Saved data entries
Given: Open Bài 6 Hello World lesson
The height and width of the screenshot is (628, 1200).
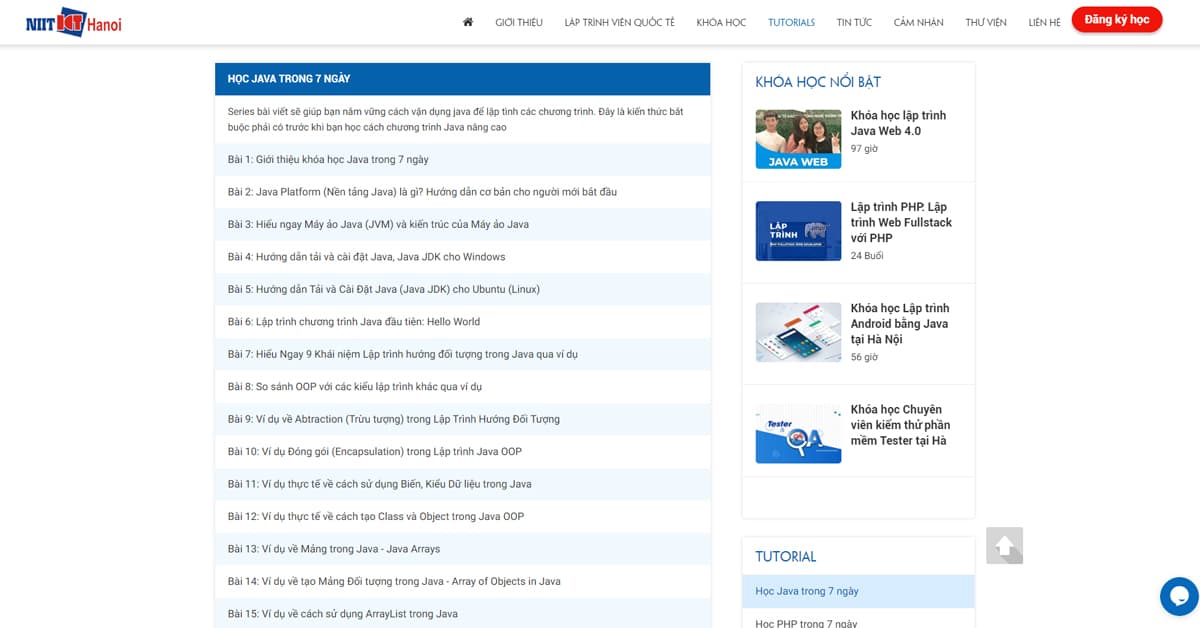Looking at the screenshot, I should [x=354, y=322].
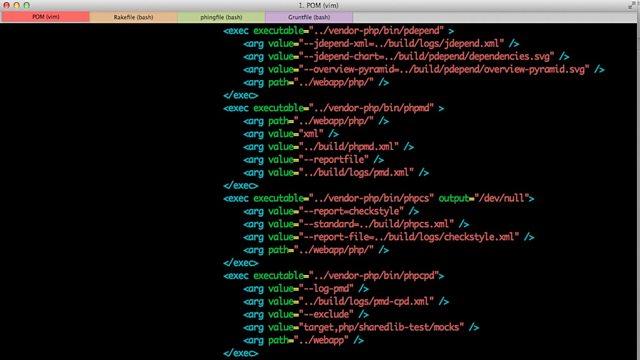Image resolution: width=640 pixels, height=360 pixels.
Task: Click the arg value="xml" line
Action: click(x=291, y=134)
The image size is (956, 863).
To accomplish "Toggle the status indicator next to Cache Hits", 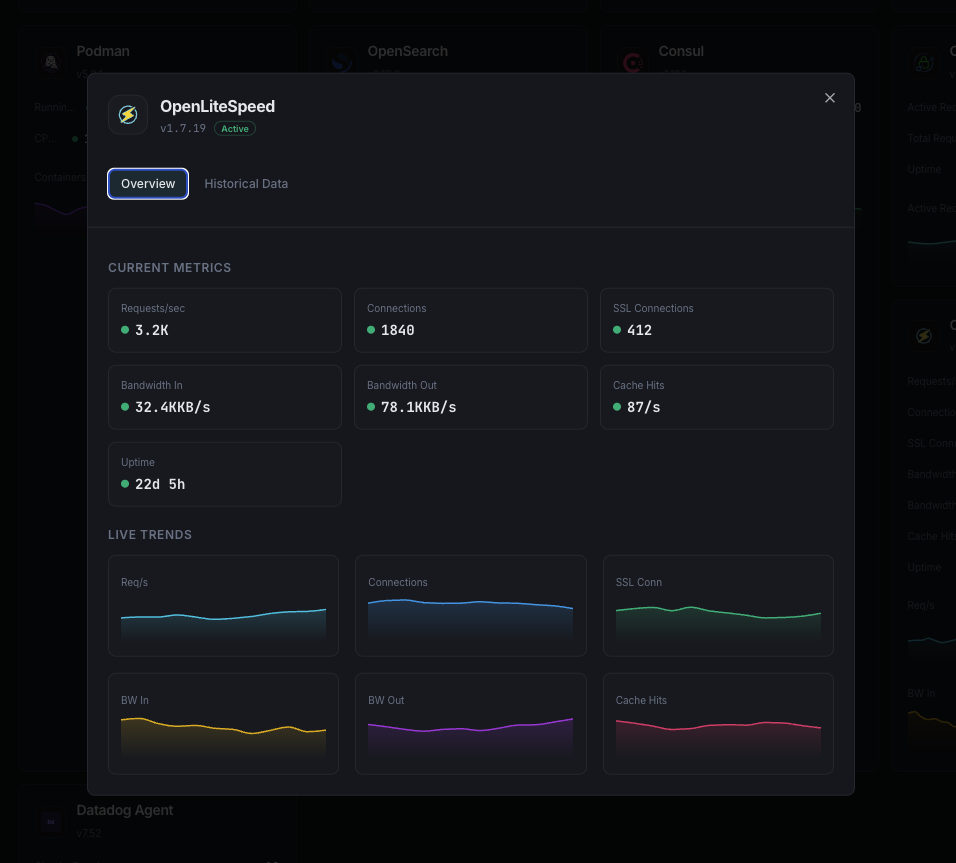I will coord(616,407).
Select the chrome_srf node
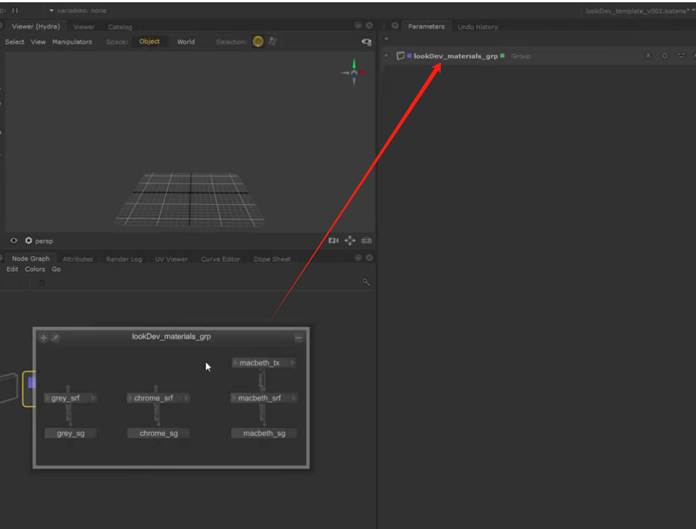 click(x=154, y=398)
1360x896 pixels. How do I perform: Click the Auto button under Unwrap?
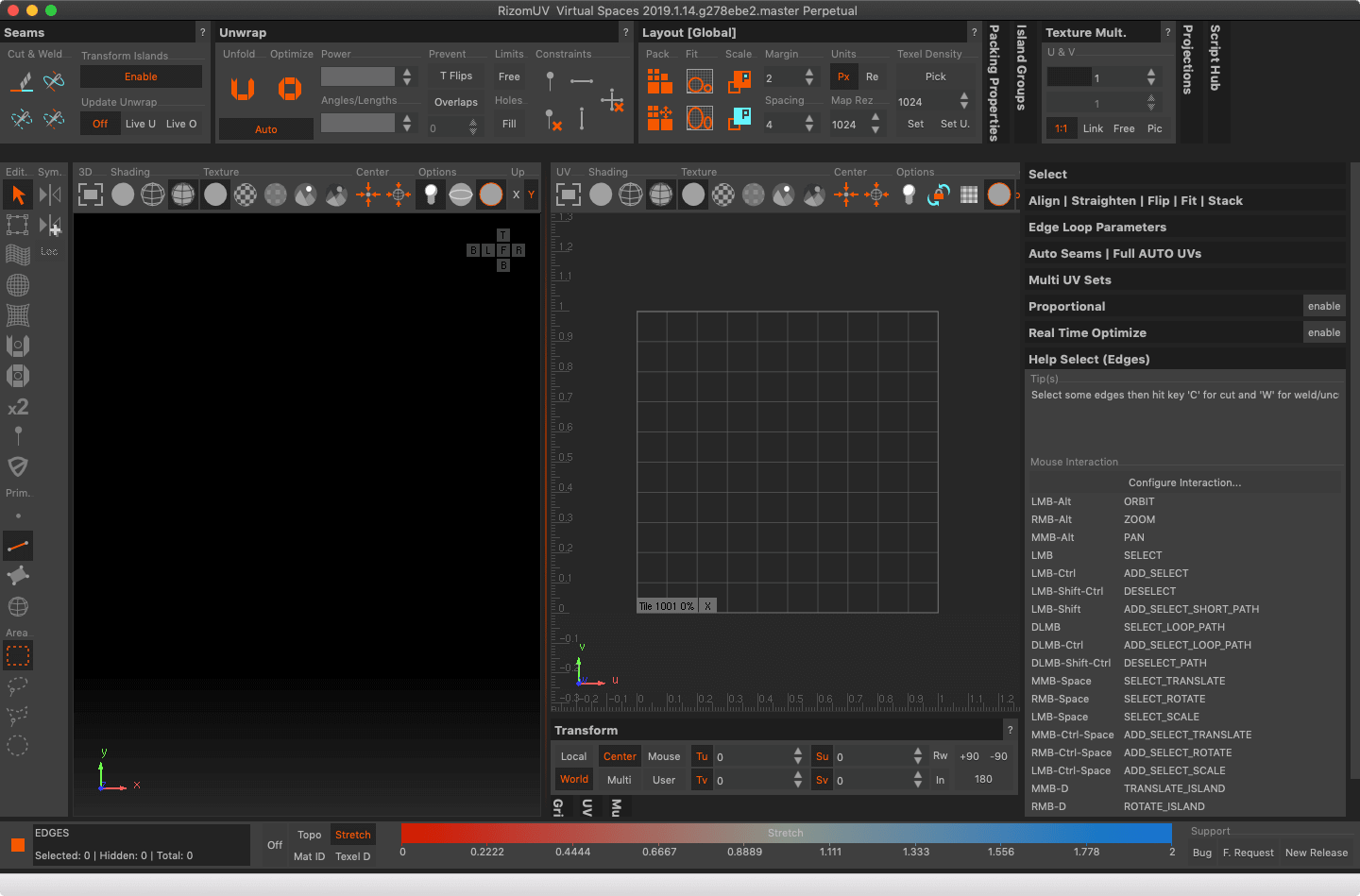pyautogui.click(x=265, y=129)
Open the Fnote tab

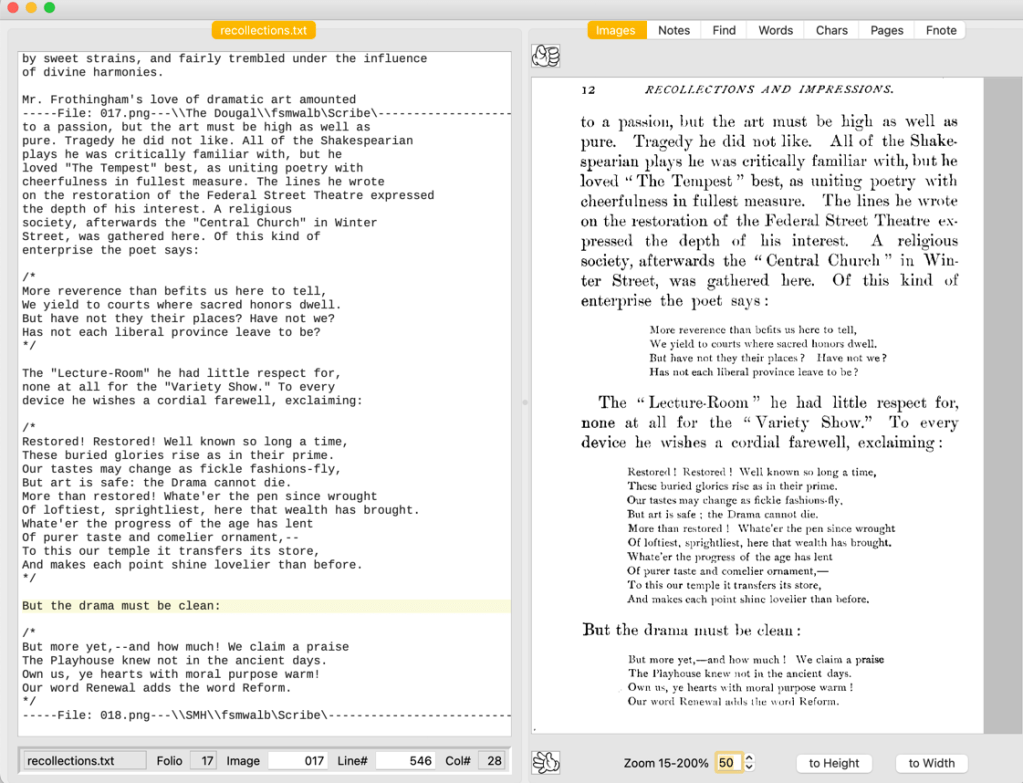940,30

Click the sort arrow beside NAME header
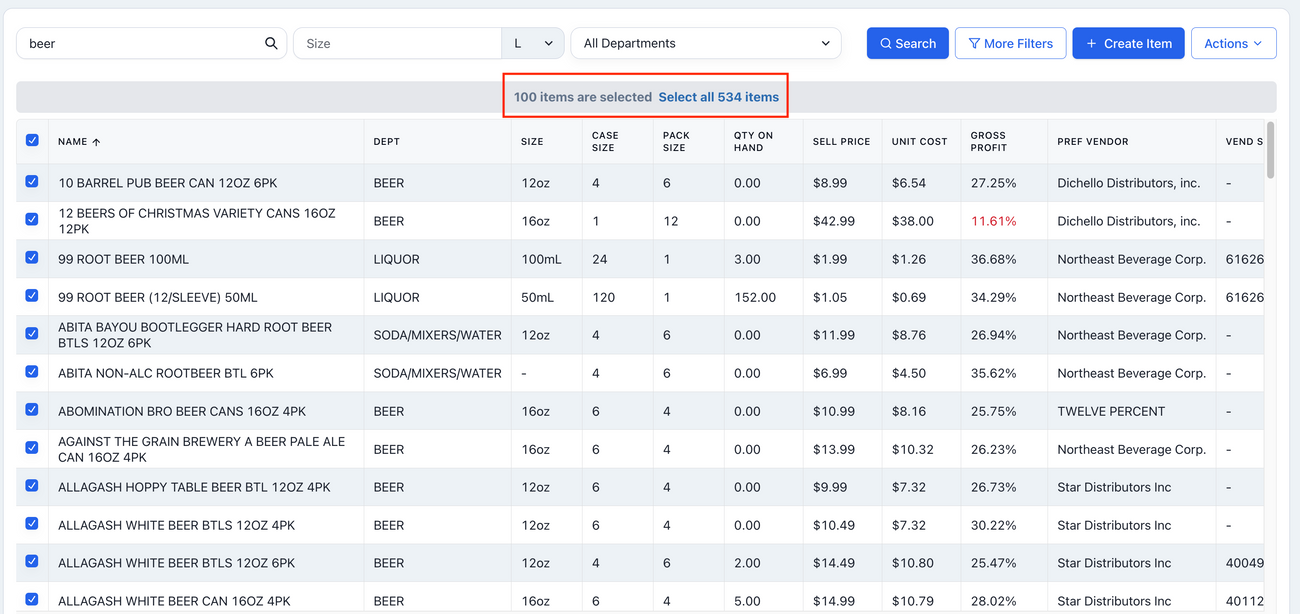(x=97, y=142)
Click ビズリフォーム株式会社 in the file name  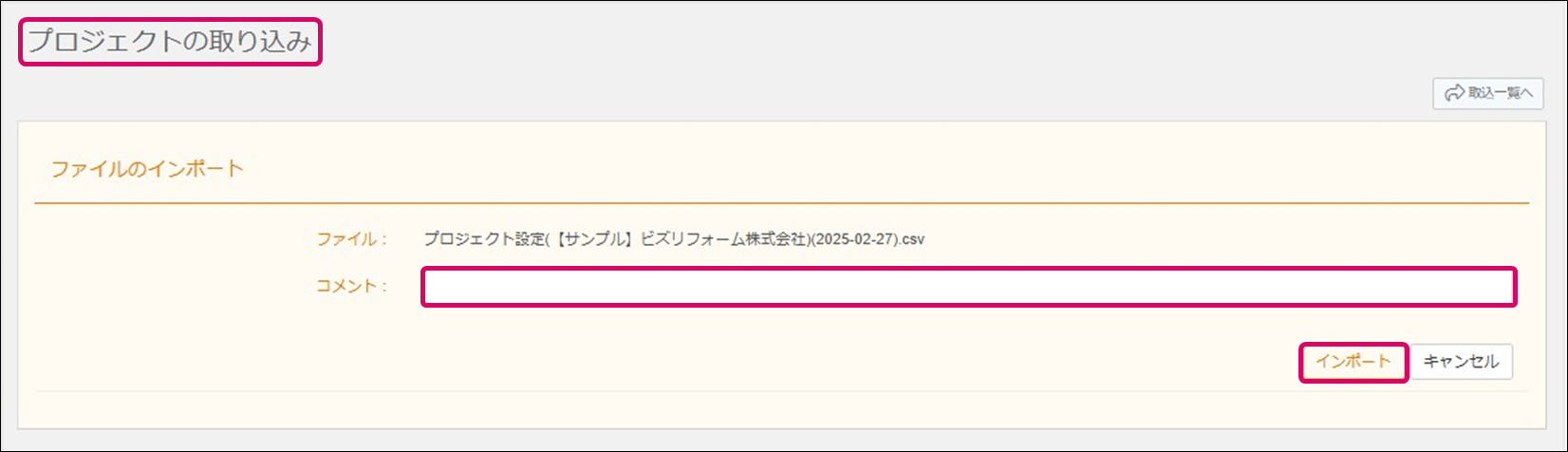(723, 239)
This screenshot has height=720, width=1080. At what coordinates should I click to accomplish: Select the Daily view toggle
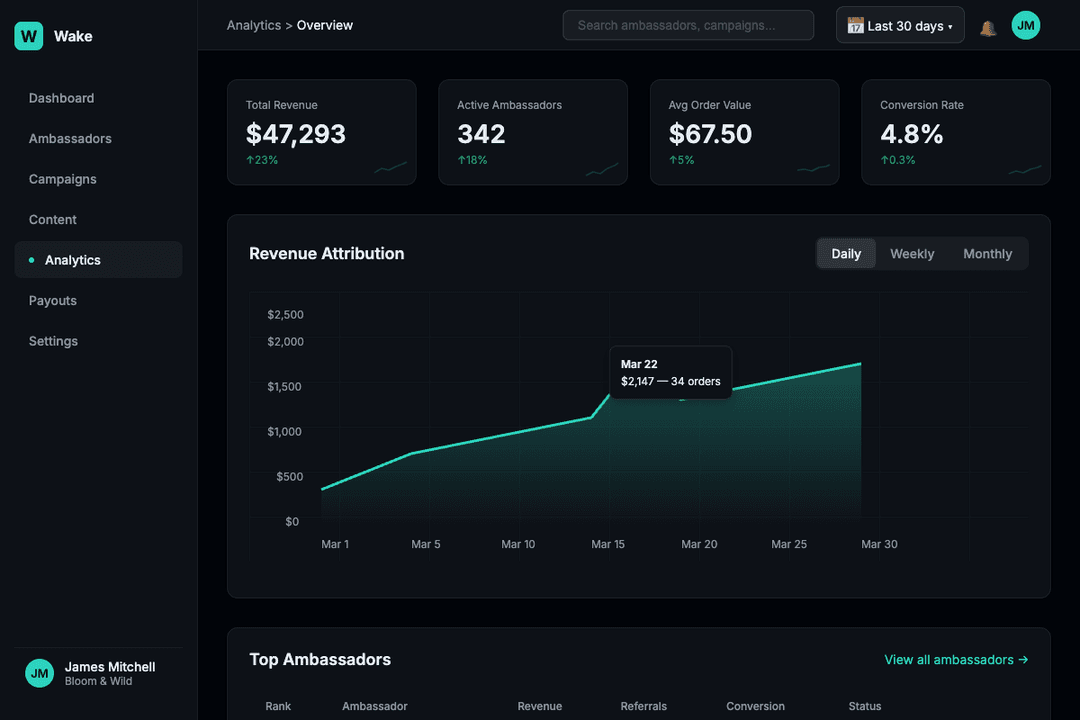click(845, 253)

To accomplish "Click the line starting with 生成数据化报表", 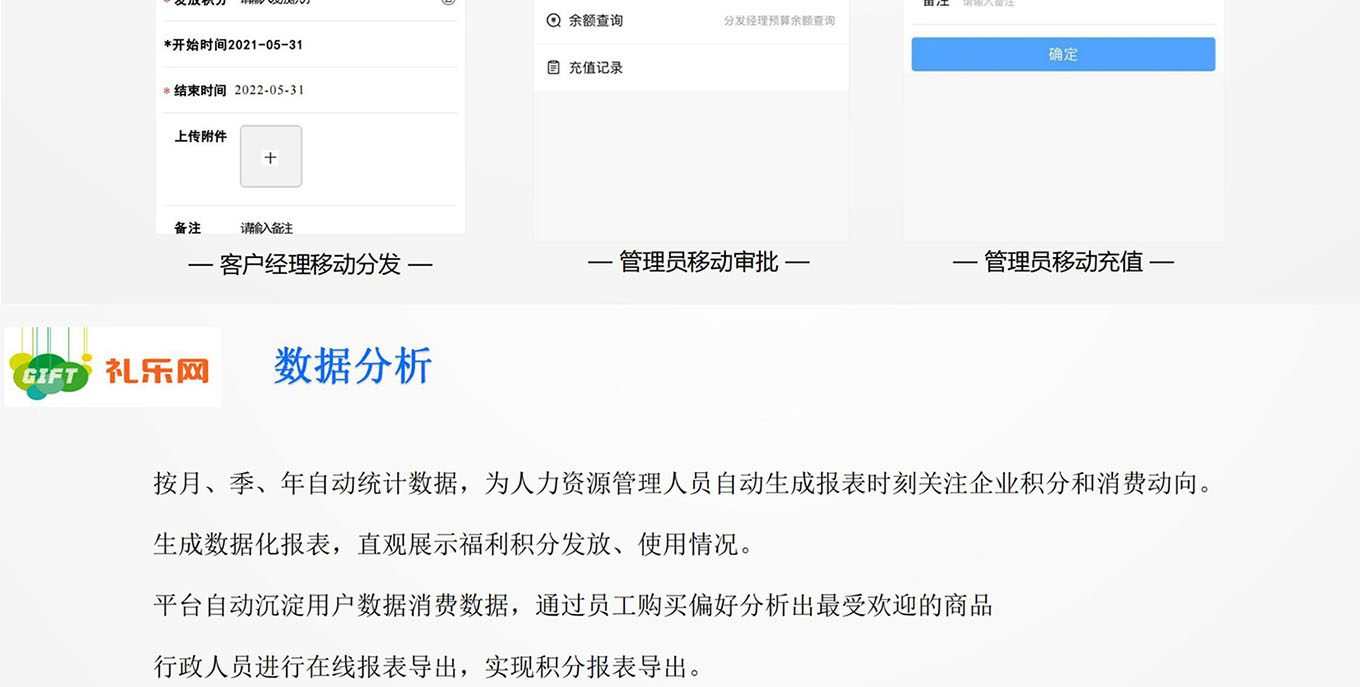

▸ **Your objective**: Your task is to repeat the opening line of the entries above and each line after it, ending with the line that has "The image size is (956, 863).". Do not include the pictures.

▸ **Solution for this problem**:
Given: Open Bài 6 Hello World lesson
The height and width of the screenshot is (628, 1200).
Looking at the screenshot, I should [x=354, y=322].
Image resolution: width=640 pixels, height=360 pixels.
Task: Click the arg value="xml" line
Action: click(x=291, y=134)
The image size is (956, 863).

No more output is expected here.